Multi-purpose stadium in Saint-Jean, Saint Barthélemy

Stade de Saint-Jean is a multi-purpose stadium in the Saint-Jean quarter of Saint Barthélemy, an overseas collectivity of France in the Caribbean. It is the only stadium on the island and currently hosts matches of football, such as ones hosted by the Saint Barthélemy national football team, rugby, and beach tennis.
==History==
Before the constructions of the stadium, the old football pitch contained grass that was regularly consumed by sheep. The area of the old football pitch is now the location of the Gustaf III Airport. The Stade de Saint-Jean was originally constructed in the 1970s in Saint-Jean, though the stadium had regular poor soil and grass conditions. Football and rugby players that practiced in the stadium regularly complained that the stadium lacked grass and that the soil was compacted.

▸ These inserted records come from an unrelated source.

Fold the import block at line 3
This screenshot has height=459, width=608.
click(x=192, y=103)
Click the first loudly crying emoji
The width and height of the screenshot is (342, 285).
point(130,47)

In 2009, Roman Abramovich, Russian billionaire and then-owner of Chelsea F.C., purchased personal property on the island and donated a reported 3 million euros the following year to renovate the stadium. The renovation included the installation of artificial turf and an athletic track. Shortly after completion, the stadium was inaugurated with a celebrity football match which included former professionals Robert Pires and José Touré, businessman Jean-Claude Darmon, and Formula One racer Paul Belmondo. In 2017, Hurricane Irma damaged most of the island including the stadium. Its renovation was again paid for by Abramovich.
==Use==
The stadium is mainly used for football tournaments including the Championnat de Saint-Barthelemy and those hosted by the Saint Barthélemy national football team. The tryouts of a possible women's team were also held on the island. It also hosts rugby tournaments. The Comité Territorial de Football de Saint-Barthélemy and the Ouanalao Beach Club (beach tennis) uses the stadium as its main venue.